Interview With A Female Entrepreneur In Turkey – Anne from Natura by Anne
Anne is a Norweigan expat woman and entrepreneur living in Turkey. She moved to Istanbul two years ago and here she talks about how she came up with the idea to start her own business in Turkey. She has a company Natura by Anne which develops and sells natural, unprocessed snacks.
Read her tips on doing business in Turkey, what she would like to change and what she wish she had known before starting a business in Turkey.
Here is what she says about herself:
I’m originally from Norway but moved to Istanbul 2 years ago to be with what is now my husband. In Norway, my life was quite different from here. I finished a business degree a few years ago and worked for a leading Software company doing business development. After struggling with several health problems and a lot of food intolerances I developed a passion for nutrition and exploring what a healthy lifestyle means, and eventually, I also started studying that to learn more! When I moved to Turkey I found no products that could support my new, healthy lifestyle, and in the end realized I had to make it myself. What was once something I made for me in my kitchen soon turned into a business here in Turkey!
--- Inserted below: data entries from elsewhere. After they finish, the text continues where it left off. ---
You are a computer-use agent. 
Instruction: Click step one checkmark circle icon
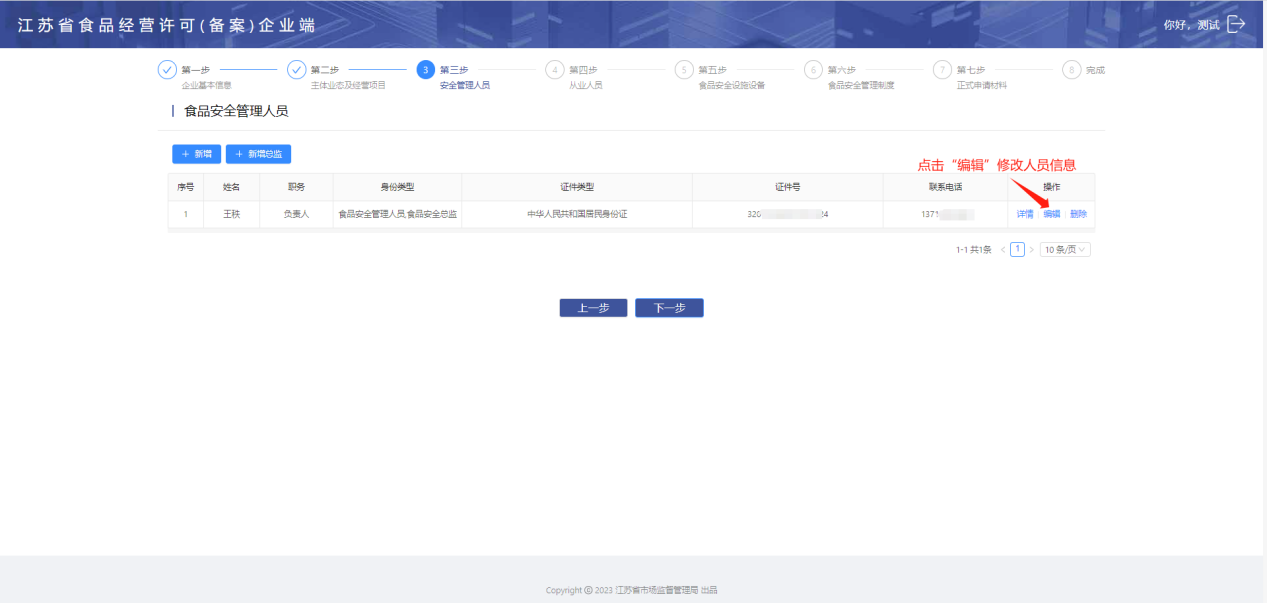pyautogui.click(x=167, y=70)
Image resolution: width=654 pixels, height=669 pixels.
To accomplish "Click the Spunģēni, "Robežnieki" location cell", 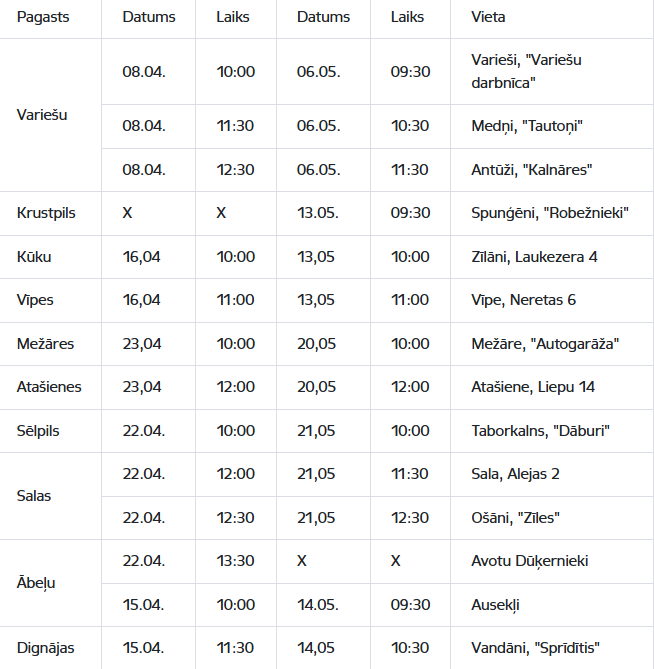I will coord(550,213).
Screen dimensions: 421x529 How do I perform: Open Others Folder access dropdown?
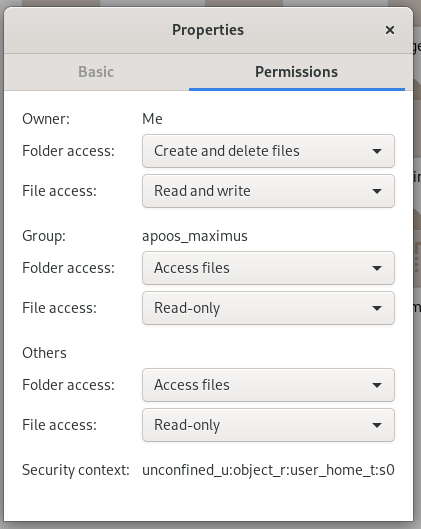tap(268, 385)
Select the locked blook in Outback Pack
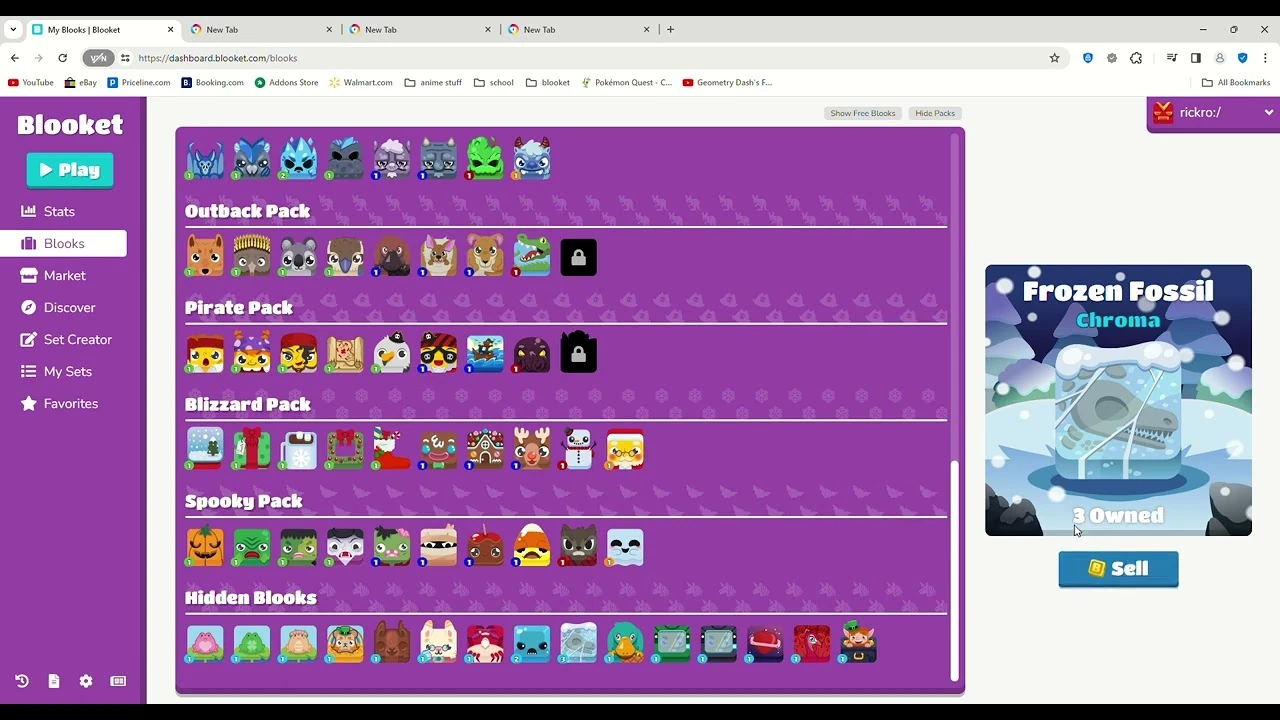Screen dimensions: 1280x720 (578, 257)
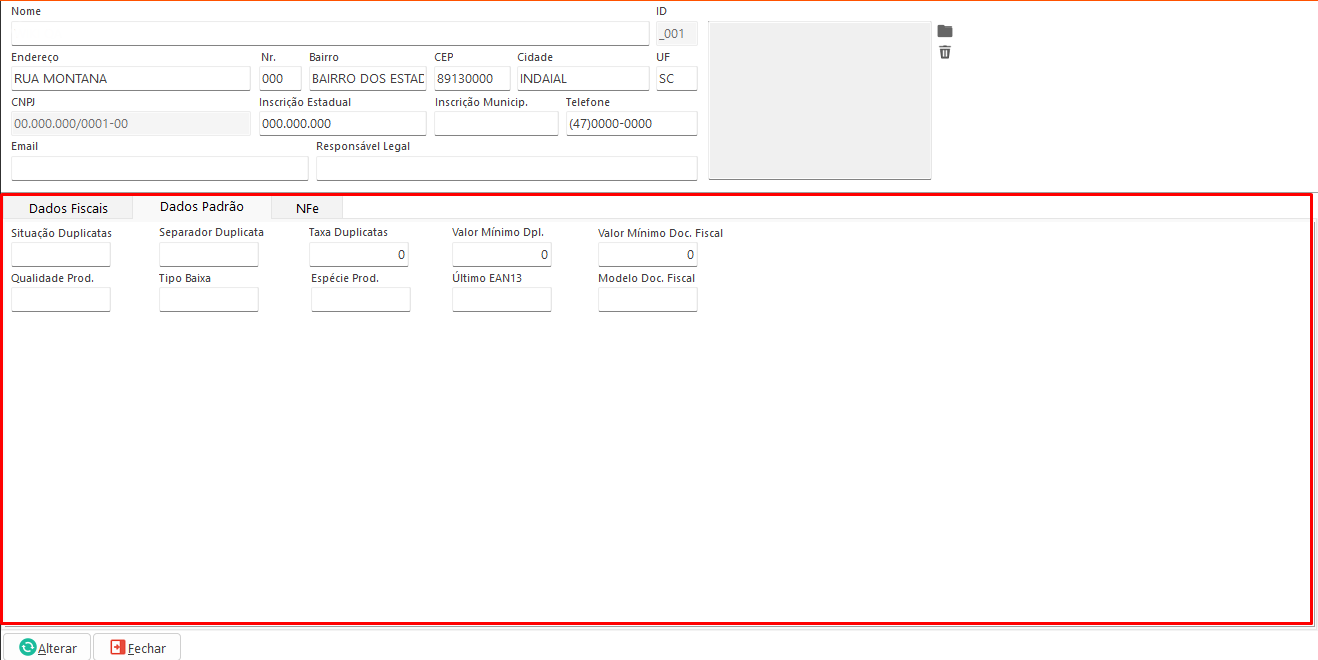This screenshot has height=660, width=1318.
Task: Click the Taxa Duplicatas field
Action: pos(359,255)
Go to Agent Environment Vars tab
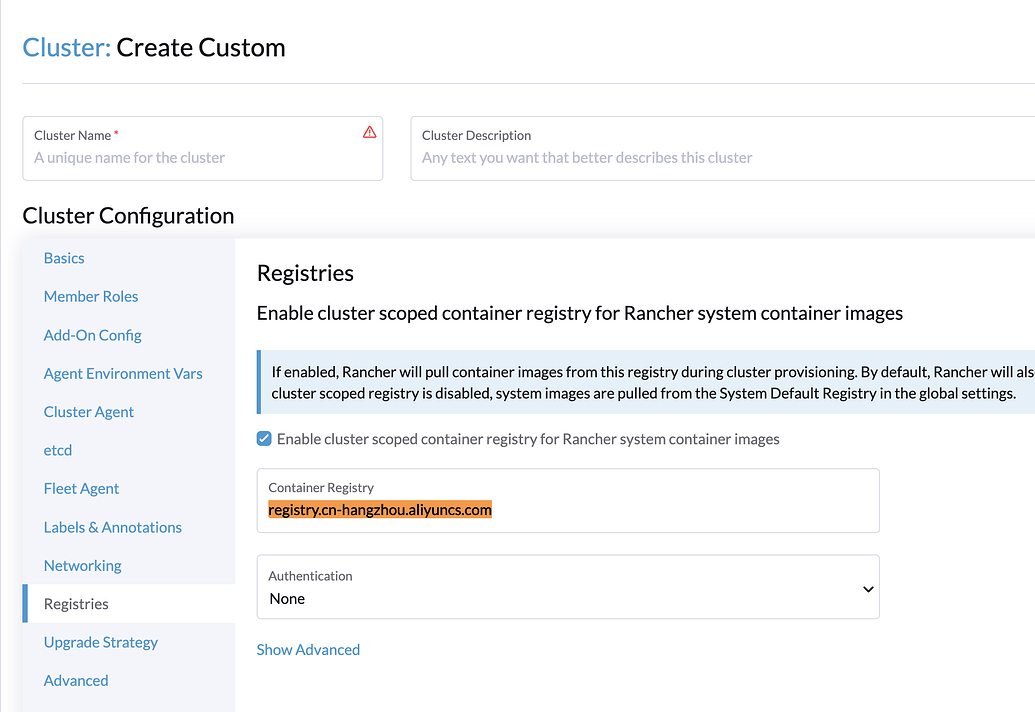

My company Natura by Anne develops and sells natural, unprocessed snacks, and we now have 6 products in the market; 3 chia bars and 3 chia bites (small size). They only contain chia seeds, nuts, dried fruit and spices, and come in three delicious flavors! That snacks are perfect to bring with you while on the go and suits anyone with a busy lifestyle who still wants to take care of their body in a tasty way. We sell at about 100 different coffee shops, online markets, and organic shops, but can also be bought online at our website.
When did you move to Turkey?
I moved to Istanbul in January 2015.
How did you discover Turkey? What made you decide to come and live here?
I first came to Turkey on a weekend trip to visit one of my closest friends who was living here as an expat. On my first night in Istanbul we went out for dinner and some drinks, and my friend introduced me to a tall, handsome and well articulated Turkish man, who I’m now lucky enough to call my husband. After a few years of a long distance relationship, I was finally ready to make the leap of faith and move here so we could be together full time!
How was your experience with setting up and opening the company in Turkey?
It was a bit of an uphill journey of bureaucracy to start a company here. We quickly realized it would be easier to have a Turkish name on the company too, and hence my husband is a part owner. He helped a lot in the process of setting it up, and at the time, with little-to-no Turkish language skills, it would have been completely impossible for me to do alone. I know the government actually do provide a lot of support, especially to female entrepreneurs, but again the language can be a barrier, and you need to know Turkish to be able to go through the application process. Once the registration process was over, however, it´s been a fun journey!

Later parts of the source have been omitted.